İklim değişikliğiyle mücadelede kilit rol oynayan karbon yakalama ve depolama (CCS) teknolojisi, denizcilik sektörü dahil birçok alanda geleceğin çözümü olarak görülüyor.
Ancak uzmanlara göre, bu teknolojinin yaygınlaşmasının önünde sürdürülebilir bir iş modeli eksikliği önemli bir engel oluşturuyor.
Bugüne kadar CCS projeleri genellikle devlet destekleri ve uygun coğrafi koşullar — örneğin, boş petrol sahalarına yakın bölgeler — sayesinde yürütüldü.
Ancak, sektörde kalıcı büyüme sağlamak için piyasa temelli, uzun vadede kendi kendine ayakta durabilecek bir ticari modele ihtiyaç duyuluyor.
Uzmanlar, karbon fiyatlarının düşük seviyede kalması ve karbonsuz ürünlere yönelik talebin sınırlı olması nedeniyle özel sektör yatırımlarının yavaşladığını belirtiyor.
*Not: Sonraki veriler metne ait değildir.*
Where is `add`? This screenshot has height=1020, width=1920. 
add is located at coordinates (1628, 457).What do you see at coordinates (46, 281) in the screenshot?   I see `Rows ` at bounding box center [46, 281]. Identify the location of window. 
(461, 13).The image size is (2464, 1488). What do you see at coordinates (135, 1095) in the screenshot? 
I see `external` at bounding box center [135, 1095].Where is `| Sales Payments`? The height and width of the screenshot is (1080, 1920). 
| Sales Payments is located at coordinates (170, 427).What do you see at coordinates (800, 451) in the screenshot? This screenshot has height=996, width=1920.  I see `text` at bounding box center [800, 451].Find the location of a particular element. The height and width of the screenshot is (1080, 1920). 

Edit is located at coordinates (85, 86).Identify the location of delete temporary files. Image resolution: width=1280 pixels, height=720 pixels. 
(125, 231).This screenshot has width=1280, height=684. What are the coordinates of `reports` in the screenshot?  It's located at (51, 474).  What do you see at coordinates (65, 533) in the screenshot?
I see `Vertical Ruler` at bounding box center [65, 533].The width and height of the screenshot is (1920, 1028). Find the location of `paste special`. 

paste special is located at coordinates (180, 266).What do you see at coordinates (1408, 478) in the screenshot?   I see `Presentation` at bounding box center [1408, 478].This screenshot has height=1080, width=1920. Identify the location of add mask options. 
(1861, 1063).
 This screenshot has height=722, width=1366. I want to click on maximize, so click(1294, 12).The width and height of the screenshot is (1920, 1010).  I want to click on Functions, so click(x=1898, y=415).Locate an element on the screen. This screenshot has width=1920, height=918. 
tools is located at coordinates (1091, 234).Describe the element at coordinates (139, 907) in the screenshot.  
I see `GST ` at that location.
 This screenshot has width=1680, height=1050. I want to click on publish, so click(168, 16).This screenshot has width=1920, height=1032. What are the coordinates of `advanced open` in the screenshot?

Ayrıca projelerin ekonomik olabilmesi için CO₂ depolama kapasitesi ve birden fazla emisyon kaynağının bir araya gelmesi gibi zorluklar bulunuyor.
Avrupa'da CCS projelerinin devlet desteği olmadan kârlı hale gelebilmesi için karbon fiyatının ton başına 150-200 Euro seviyelerine çıkması gerektiği ifade ediliyor.
Oysa şu anda AB Emisyon Ticaret Sistemi'nde bu fiyat yaklaşık 75 Euro civarında. Bu nedenle sektör temsilcileri, AB’nin “Temiz Sanayi Anlaşması” gibi kamu destekli politikaların kritik önem taşıdığını vurguluyor.
Finansman tarafında bankalar CCS projelerine ilgi gösterse de, yatırımcı güvenini artıracak net kurallar ve istikrarlı gelir modelleri henüz oluşmadı. CCS yatırımlarının geri dönüş süresi uzun olduğu için gelir akışının güvenli ve sürekli olması büyük önem taşıyor.
Denizcilik sektörü açısından bakıldığında, gemi kaynaklı emisyonların yakalanması yönünde araştırmalar sürse de, uzmanlar kısa vadede karasal tesislerde uygulamanın daha mantıklı olduğunu belirtiyor. Bu durum, liman altyapılarında karbon yakalama sistemlerine yatırımın önemini artırıyor.
Sonuç olarak, rüzgâr ve güneş enerjisinde olduğu gibi, CCS teknolojisinin de başarılı olabilmesi için net karbon fiyatı, artan müşteri talebi ve şeffaf takip sistemleriyle desteklenen sürdürülebilir bir iş modeline ihtiyaç duyuluyor.